» Exercise goal:
Repeat each record exactly as written, and drop any images.

» Supplied records:
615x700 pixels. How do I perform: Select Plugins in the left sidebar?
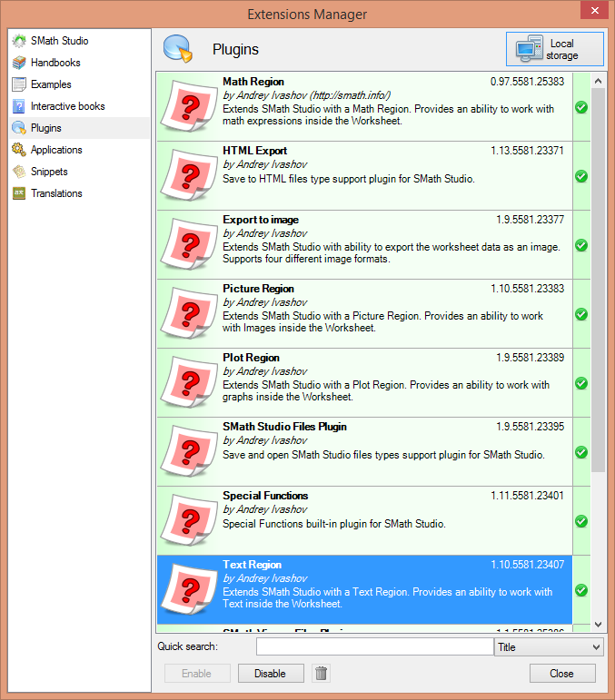pos(45,128)
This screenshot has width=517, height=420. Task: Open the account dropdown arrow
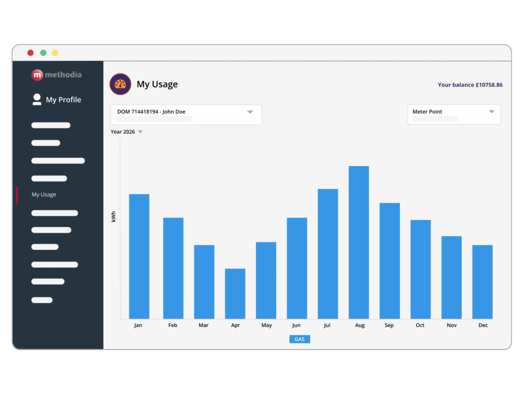[250, 112]
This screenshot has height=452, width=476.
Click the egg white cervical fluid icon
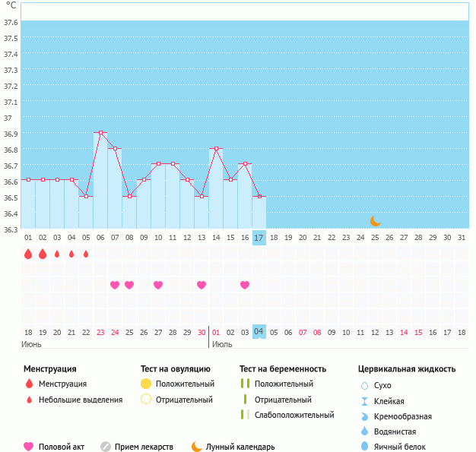tap(365, 447)
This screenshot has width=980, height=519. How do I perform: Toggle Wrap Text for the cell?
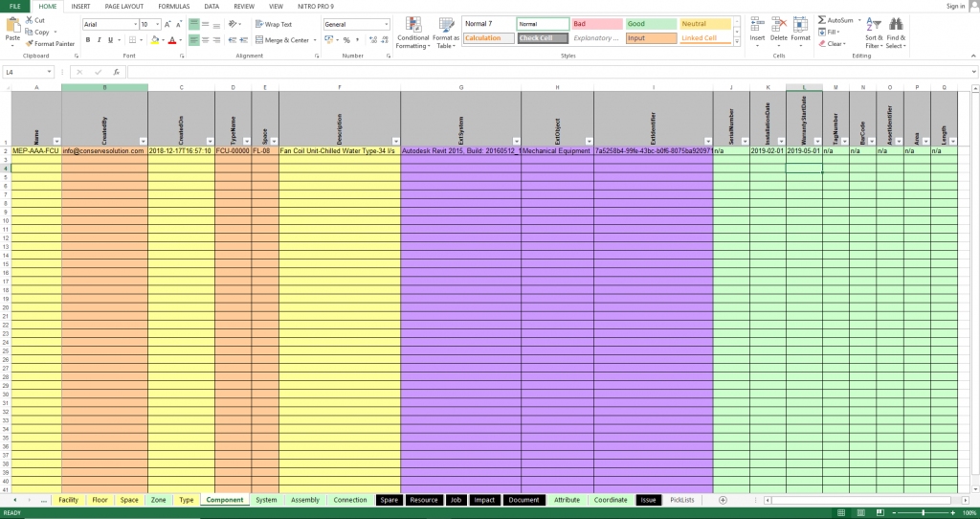click(x=273, y=24)
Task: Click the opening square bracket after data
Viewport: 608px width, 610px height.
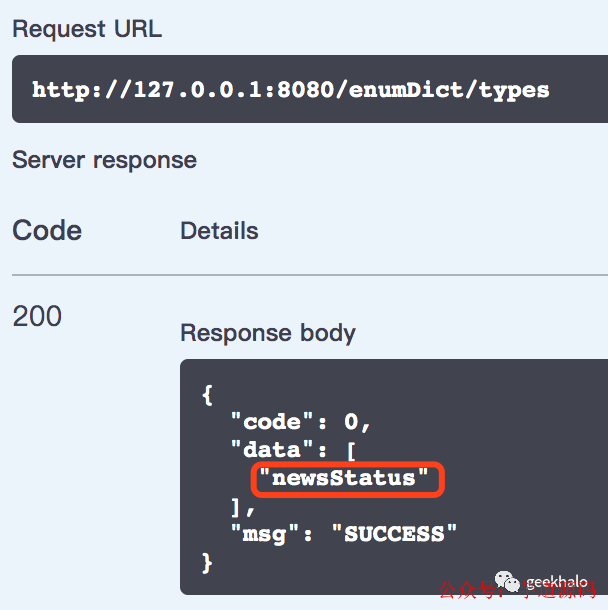Action: pos(351,451)
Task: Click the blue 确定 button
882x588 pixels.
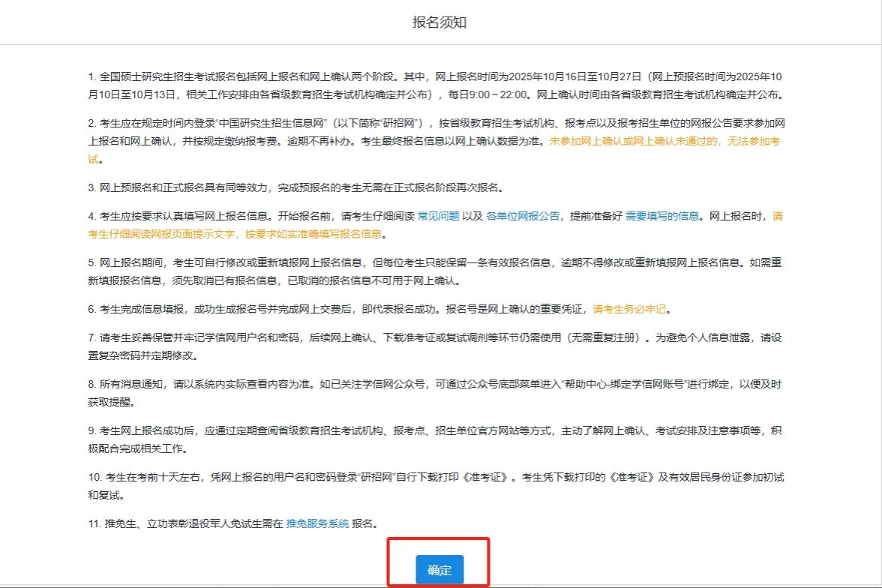Action: pos(440,570)
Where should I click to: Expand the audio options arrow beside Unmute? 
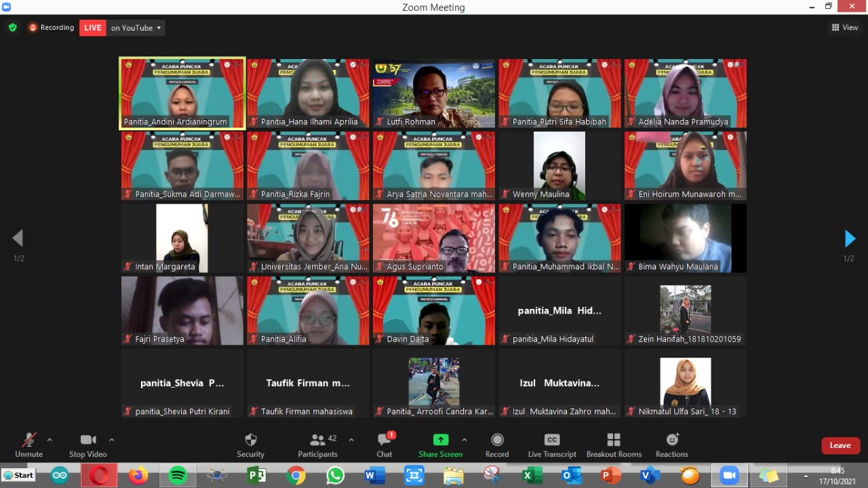coord(50,440)
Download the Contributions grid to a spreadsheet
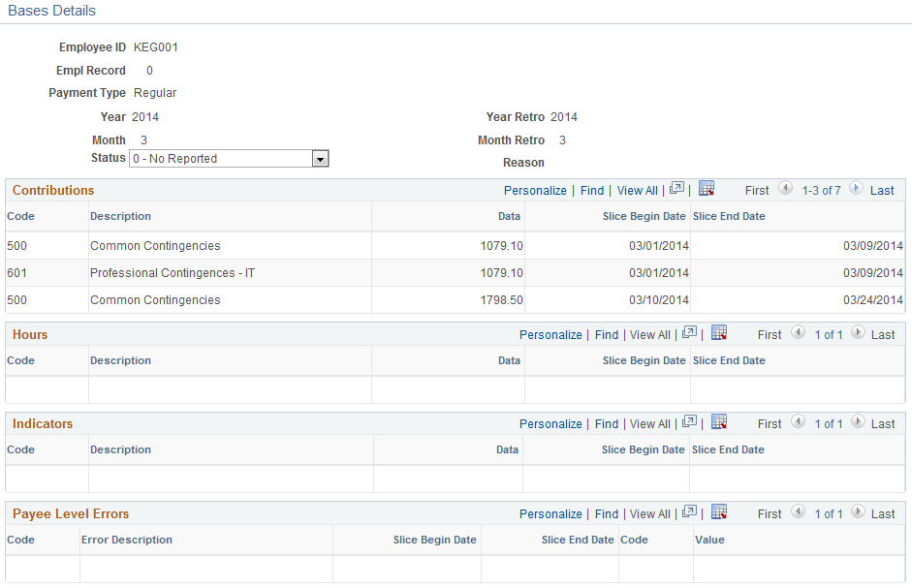Viewport: 912px width, 588px height. (707, 188)
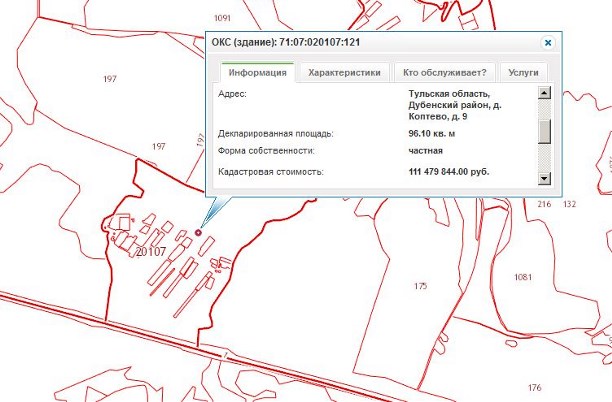
Task: Click the cadastral value 111 479 844.00 руб.
Action: pyautogui.click(x=461, y=172)
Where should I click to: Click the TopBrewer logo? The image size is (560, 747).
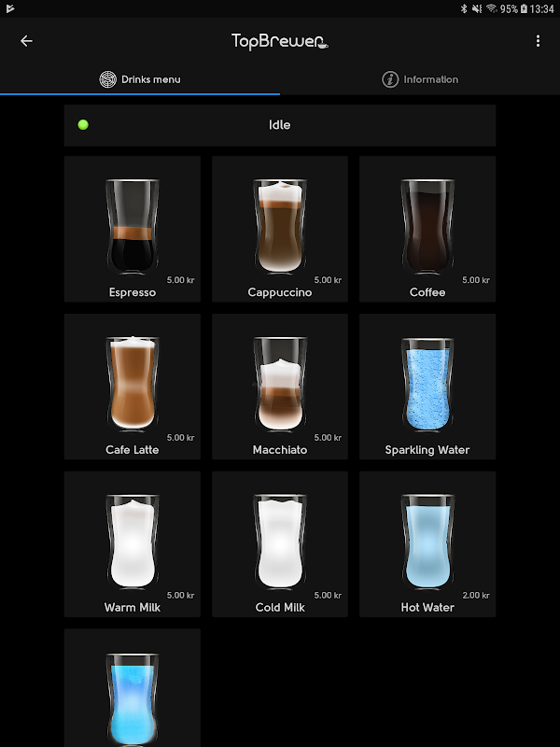click(280, 41)
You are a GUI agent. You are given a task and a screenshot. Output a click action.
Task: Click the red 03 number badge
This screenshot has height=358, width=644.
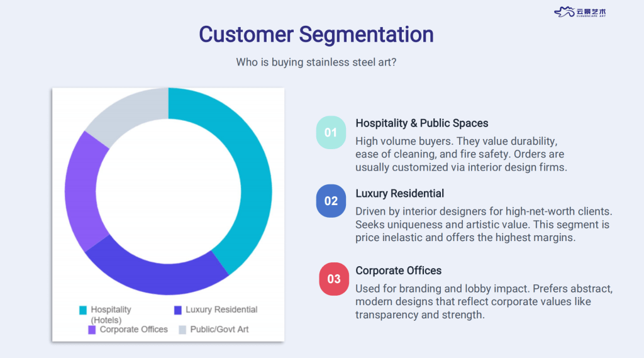click(334, 279)
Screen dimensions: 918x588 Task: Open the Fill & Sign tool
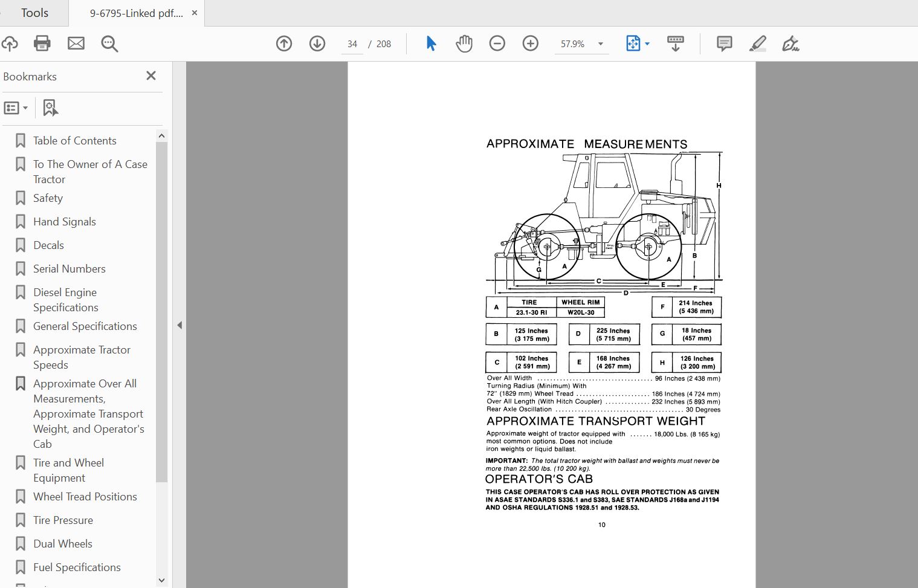pyautogui.click(x=791, y=44)
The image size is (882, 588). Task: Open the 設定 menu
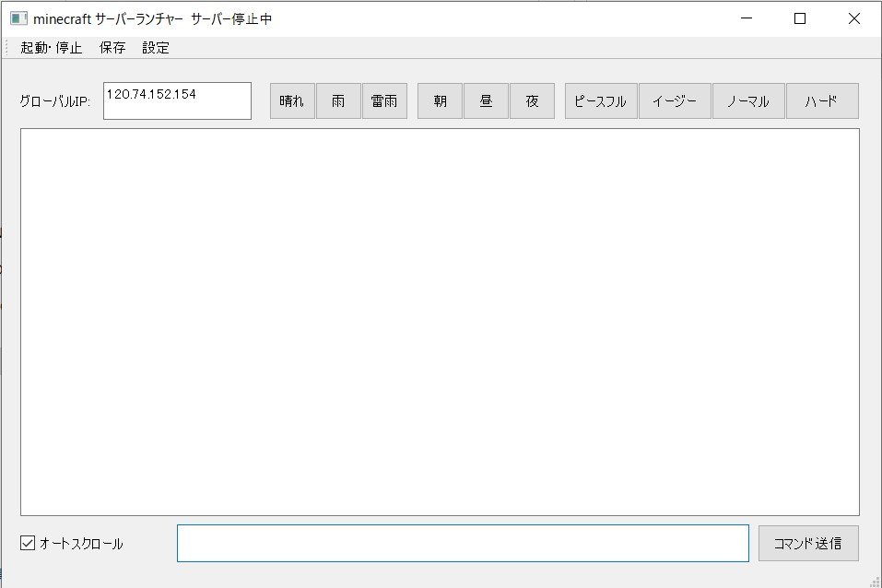click(156, 48)
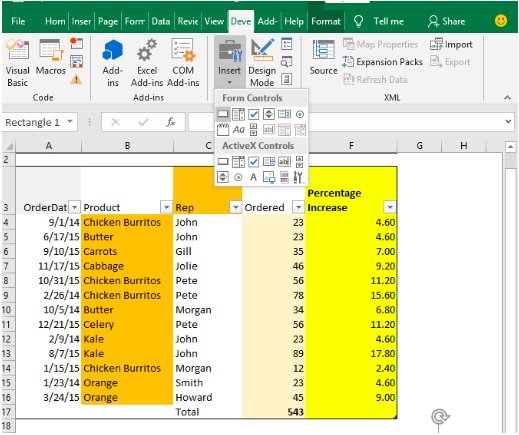Toggle Design Mode
Image resolution: width=519 pixels, height=435 pixels.
(x=262, y=63)
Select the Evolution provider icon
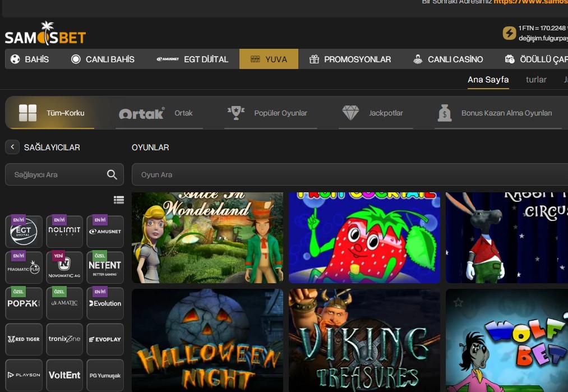The image size is (568, 392). point(105,303)
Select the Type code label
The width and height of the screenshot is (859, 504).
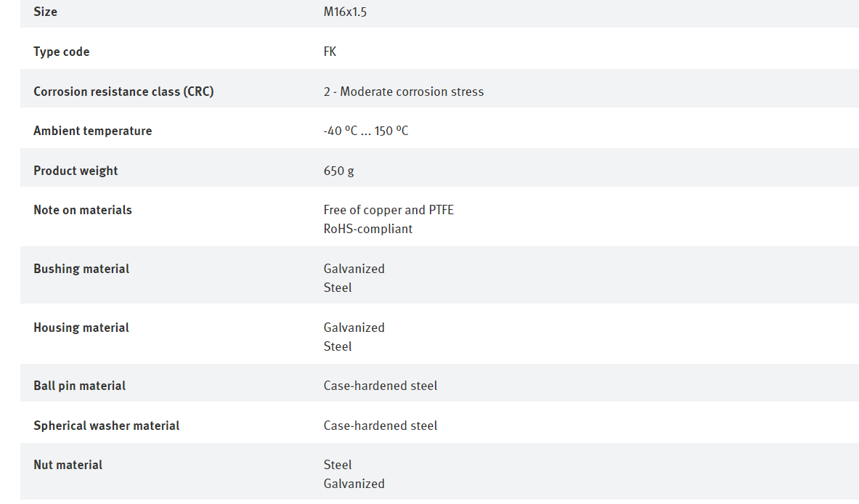(x=61, y=52)
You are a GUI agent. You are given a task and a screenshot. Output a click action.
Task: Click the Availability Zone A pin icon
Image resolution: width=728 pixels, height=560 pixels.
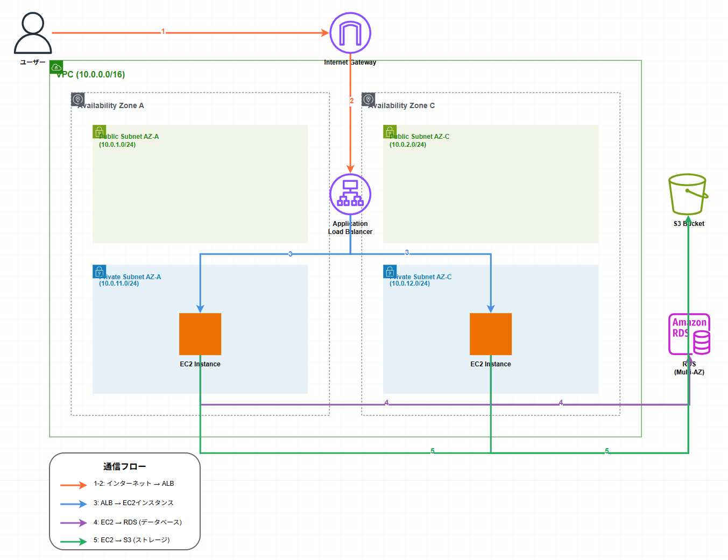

» Finished task:
615x700 pixels. How do I perform: Select Plugins in the left sidebar?
pos(45,128)
This screenshot has width=517, height=420. Task: Open the account dropdown arrow
[250, 112]
This screenshot has height=452, width=476.
Click the egg white cervical fluid icon
tap(365, 447)
This screenshot has width=980, height=519. How do I perform: Toggle Wrap Text for the cell?
click(x=273, y=24)
Task: Click the opening square bracket after data
Viewport: 608px width, 610px height.
Action: pos(351,451)
Task: Click the blue 确定 button
882x588 pixels.
Action: pos(440,570)
Where should I click to: Expand the audio options arrow beside Unmute? 
coord(50,440)
Download the Contributions grid to a spreadsheet
Viewport: 912px width, 588px height. (707, 188)
Task: Click the cadastral value 111 479 844.00 руб.
Action: pyautogui.click(x=461, y=172)
Where should I click to: Click the TopBrewer logo? The image size is (560, 747).
click(280, 41)
You are a GUI agent. You are given a task and a screenshot. Output a click action.
Task: Click the red 03 number badge
This screenshot has height=358, width=644.
click(334, 279)
Screen dimensions: 918x588 Task: Open the Fill & Sign tool
pyautogui.click(x=791, y=44)
The image size is (882, 588). Task: Open the 設定 menu
click(156, 48)
Toggle Design Mode
Image resolution: width=519 pixels, height=435 pixels.
(x=262, y=63)
Select the Evolution provider icon
The image size is (568, 392). point(105,303)
Select the Type code label
The width and height of the screenshot is (859, 504).
(x=61, y=52)
You are a GUI agent. You are given a task and a screenshot. Output a click action.
Task: Click the Availability Zone A pin icon
Image resolution: width=728 pixels, height=560 pixels.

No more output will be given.